**What you are asked to do**
From the entries below, return exactly the lines beginning at the one that contains "[حكم زراعة الأسنان" and ending at the one that contains "Jannah News الثيم", both of them included, and only those lines.

**Pixel coordinate grounding data**
==============================

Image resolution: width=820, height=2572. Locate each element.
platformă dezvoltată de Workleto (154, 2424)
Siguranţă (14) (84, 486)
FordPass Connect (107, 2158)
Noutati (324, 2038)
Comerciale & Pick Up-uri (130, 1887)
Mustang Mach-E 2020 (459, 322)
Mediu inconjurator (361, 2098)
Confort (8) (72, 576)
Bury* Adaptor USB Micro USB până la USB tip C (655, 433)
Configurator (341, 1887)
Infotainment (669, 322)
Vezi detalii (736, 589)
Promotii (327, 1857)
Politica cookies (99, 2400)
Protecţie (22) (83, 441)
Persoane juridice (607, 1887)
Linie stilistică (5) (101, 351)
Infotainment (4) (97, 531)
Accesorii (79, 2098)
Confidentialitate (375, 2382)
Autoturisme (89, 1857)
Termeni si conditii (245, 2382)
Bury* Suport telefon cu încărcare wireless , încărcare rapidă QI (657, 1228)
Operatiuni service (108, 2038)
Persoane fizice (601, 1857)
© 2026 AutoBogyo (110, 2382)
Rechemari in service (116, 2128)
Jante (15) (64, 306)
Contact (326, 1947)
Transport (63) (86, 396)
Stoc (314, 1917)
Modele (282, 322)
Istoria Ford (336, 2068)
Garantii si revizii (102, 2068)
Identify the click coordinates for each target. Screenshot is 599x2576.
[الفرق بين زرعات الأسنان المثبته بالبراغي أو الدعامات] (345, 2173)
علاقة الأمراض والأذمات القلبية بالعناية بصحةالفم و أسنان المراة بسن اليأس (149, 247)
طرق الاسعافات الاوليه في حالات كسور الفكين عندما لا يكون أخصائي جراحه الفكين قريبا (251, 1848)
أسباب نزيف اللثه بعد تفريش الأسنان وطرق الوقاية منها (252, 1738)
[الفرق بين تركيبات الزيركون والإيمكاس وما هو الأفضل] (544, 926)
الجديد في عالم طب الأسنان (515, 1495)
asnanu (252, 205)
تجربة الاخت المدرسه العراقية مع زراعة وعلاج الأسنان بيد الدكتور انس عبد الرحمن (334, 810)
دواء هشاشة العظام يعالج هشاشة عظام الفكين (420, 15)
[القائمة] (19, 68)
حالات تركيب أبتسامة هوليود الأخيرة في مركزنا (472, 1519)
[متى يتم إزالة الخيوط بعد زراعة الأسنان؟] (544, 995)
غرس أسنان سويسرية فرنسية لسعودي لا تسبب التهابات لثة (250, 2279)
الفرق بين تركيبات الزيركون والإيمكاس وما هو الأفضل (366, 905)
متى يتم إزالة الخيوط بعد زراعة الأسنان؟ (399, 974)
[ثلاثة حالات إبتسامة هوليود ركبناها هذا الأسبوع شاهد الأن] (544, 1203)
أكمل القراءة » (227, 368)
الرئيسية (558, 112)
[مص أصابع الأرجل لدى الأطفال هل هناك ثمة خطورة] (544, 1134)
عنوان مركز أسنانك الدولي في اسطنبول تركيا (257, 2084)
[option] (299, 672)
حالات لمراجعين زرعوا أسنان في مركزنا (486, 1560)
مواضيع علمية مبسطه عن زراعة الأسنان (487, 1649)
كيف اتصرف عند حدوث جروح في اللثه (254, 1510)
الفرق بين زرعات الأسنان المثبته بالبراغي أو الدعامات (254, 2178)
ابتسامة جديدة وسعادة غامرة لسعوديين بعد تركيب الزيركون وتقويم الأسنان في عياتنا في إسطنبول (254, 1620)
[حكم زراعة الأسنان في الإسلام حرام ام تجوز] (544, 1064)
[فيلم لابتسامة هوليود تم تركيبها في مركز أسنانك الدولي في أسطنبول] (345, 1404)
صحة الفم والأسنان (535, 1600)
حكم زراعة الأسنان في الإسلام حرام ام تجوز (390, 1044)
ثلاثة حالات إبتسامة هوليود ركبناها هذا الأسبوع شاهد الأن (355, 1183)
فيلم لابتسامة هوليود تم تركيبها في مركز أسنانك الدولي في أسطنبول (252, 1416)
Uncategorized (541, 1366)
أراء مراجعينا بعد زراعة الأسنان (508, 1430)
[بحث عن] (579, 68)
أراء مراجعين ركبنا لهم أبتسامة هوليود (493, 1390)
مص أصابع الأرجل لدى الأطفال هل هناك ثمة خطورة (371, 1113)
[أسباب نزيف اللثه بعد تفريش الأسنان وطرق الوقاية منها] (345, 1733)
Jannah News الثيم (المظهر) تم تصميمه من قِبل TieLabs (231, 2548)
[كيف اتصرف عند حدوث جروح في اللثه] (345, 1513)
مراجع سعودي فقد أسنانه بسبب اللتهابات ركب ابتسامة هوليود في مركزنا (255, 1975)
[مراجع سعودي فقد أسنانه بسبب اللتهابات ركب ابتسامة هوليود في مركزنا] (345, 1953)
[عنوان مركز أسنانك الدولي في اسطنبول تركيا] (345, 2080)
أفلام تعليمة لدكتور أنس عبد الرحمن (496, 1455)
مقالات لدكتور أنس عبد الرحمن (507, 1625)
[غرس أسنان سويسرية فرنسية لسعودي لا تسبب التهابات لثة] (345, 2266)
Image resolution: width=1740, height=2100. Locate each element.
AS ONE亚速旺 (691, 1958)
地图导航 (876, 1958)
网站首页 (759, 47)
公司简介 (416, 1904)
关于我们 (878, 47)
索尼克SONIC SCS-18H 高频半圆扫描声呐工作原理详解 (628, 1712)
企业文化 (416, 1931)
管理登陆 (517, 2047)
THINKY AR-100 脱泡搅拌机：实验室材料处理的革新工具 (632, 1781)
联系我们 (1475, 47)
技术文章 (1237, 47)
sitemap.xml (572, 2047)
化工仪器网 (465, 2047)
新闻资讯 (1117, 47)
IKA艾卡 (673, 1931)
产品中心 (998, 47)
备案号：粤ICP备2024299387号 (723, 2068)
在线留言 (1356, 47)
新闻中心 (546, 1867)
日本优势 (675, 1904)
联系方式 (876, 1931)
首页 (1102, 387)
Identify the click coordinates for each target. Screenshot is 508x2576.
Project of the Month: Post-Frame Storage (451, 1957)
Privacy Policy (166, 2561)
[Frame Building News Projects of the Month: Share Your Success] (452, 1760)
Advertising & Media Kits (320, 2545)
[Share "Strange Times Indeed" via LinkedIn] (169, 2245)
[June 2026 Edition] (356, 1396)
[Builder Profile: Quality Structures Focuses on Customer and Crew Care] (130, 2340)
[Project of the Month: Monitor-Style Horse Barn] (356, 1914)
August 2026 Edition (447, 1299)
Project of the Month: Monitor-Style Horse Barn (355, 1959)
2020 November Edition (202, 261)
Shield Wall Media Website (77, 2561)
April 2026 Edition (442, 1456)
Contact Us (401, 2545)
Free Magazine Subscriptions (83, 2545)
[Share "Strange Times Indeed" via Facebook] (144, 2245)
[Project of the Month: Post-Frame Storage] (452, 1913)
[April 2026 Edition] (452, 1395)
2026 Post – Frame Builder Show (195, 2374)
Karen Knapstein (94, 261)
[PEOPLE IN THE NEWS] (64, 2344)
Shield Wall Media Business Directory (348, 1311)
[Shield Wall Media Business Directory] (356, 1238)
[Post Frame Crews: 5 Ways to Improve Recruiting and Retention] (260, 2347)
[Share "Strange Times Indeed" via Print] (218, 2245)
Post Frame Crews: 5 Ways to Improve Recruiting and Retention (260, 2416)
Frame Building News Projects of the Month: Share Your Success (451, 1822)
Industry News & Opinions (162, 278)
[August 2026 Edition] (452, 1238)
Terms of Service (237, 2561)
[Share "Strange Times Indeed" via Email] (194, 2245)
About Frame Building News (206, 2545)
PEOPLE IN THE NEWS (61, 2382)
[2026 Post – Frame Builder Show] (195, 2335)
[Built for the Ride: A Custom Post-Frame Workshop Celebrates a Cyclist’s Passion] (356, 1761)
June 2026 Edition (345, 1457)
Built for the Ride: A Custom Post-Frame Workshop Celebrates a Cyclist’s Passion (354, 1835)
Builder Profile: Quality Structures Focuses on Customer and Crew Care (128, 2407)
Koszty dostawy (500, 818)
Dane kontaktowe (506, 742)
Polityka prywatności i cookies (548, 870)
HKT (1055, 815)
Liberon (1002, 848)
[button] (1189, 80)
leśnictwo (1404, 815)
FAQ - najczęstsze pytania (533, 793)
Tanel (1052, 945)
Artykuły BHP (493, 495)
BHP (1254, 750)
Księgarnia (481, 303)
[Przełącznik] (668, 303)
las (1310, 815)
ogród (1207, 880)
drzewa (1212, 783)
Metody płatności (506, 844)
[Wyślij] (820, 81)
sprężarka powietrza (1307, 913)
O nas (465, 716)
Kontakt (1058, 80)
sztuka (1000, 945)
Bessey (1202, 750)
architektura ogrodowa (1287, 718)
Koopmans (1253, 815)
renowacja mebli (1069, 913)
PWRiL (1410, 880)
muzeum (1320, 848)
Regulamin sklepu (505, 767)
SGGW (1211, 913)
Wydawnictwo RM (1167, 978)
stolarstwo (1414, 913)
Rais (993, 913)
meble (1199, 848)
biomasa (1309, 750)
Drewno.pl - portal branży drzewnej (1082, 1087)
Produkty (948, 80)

==============================

**Reply**
[حكم زراعة الأسنان في الإسلام حرام ام تجوز] (544, 1064)
[فيلم لابتسامة هوليود تم تركيبها في مركز أسنانك الدولي في أسطنبول] (345, 1404)
صحة الفم والأسنان (535, 1600)
حكم زراعة الأسنان في الإسلام حرام ام تجوز (390, 1044)
ثلاثة حالات إبتسامة هوليود ركبناها هذا الأسبوع شاهد الأن (355, 1183)
فيلم لابتسامة هوليود تم تركيبها في مركز أسنانك الدولي في أسطنبول (252, 1416)
Uncategorized (541, 1366)
أراء مراجعينا بعد زراعة الأسنان (508, 1430)
[بحث عن] (579, 68)
أراء مراجعين ركبنا لهم أبتسامة هوليود (493, 1390)
مص أصابع الأرجل لدى الأطفال هل هناك ثمة خطورة (371, 1113)
[أسباب نزيف اللثه بعد تفريش الأسنان وطرق الوقاية منها] (345, 1733)
Jannah News الثيم (المظهر) تم تصميمه من قِبل TieLabs (231, 2548)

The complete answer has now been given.